_Description of the task_
Scan the entries for lines with the word "icon" and copy those lines.
··· Input
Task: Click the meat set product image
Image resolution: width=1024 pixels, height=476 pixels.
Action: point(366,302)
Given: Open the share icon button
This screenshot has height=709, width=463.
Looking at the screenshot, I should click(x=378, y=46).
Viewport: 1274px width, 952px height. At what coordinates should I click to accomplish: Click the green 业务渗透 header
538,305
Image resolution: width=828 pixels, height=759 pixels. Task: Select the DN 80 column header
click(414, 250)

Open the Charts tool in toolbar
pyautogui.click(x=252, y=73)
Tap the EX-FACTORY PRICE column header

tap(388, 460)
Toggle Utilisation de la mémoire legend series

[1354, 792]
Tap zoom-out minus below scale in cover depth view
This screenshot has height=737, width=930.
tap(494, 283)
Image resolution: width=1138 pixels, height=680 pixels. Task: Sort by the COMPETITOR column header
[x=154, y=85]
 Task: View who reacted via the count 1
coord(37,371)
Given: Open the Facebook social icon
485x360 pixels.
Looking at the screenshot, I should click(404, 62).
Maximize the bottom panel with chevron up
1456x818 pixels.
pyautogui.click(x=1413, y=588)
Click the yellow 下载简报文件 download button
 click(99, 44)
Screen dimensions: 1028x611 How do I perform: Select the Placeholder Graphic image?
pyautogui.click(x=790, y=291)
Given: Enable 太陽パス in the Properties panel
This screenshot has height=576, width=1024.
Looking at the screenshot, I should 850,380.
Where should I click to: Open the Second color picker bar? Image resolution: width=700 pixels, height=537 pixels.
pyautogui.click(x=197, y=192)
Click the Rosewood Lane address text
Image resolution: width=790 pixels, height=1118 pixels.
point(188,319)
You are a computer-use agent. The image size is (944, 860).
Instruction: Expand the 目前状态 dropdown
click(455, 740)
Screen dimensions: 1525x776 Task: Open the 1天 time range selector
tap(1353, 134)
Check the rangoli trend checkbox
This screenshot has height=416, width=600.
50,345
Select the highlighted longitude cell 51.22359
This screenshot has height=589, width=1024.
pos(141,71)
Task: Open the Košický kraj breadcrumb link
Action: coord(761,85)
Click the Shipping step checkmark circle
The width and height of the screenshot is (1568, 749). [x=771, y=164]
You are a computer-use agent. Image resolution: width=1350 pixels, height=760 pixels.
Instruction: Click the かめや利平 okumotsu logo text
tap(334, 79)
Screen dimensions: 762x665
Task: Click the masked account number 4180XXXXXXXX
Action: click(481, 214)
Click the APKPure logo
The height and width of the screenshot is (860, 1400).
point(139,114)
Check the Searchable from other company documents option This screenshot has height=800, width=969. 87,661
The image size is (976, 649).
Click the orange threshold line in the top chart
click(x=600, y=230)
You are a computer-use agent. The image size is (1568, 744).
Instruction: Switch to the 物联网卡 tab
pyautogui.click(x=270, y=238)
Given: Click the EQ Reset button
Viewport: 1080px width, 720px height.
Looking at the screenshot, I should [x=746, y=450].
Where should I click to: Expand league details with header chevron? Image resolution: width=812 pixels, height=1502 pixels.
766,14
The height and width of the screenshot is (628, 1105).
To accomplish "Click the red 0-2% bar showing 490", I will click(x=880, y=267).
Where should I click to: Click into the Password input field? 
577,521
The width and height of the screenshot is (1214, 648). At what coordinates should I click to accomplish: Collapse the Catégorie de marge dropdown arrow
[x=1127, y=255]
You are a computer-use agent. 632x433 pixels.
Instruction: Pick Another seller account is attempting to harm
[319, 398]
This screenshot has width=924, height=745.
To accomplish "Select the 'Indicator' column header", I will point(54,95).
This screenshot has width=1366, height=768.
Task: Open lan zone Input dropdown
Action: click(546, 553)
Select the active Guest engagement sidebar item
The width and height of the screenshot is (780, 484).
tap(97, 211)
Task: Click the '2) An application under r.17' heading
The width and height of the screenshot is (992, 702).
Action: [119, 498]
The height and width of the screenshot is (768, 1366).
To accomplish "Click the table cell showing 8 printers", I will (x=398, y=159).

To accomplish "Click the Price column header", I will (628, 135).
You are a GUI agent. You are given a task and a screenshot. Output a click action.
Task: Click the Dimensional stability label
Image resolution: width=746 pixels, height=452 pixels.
······
_Task output_
Given: Open the share icon button
Given: Open the Facebook social icon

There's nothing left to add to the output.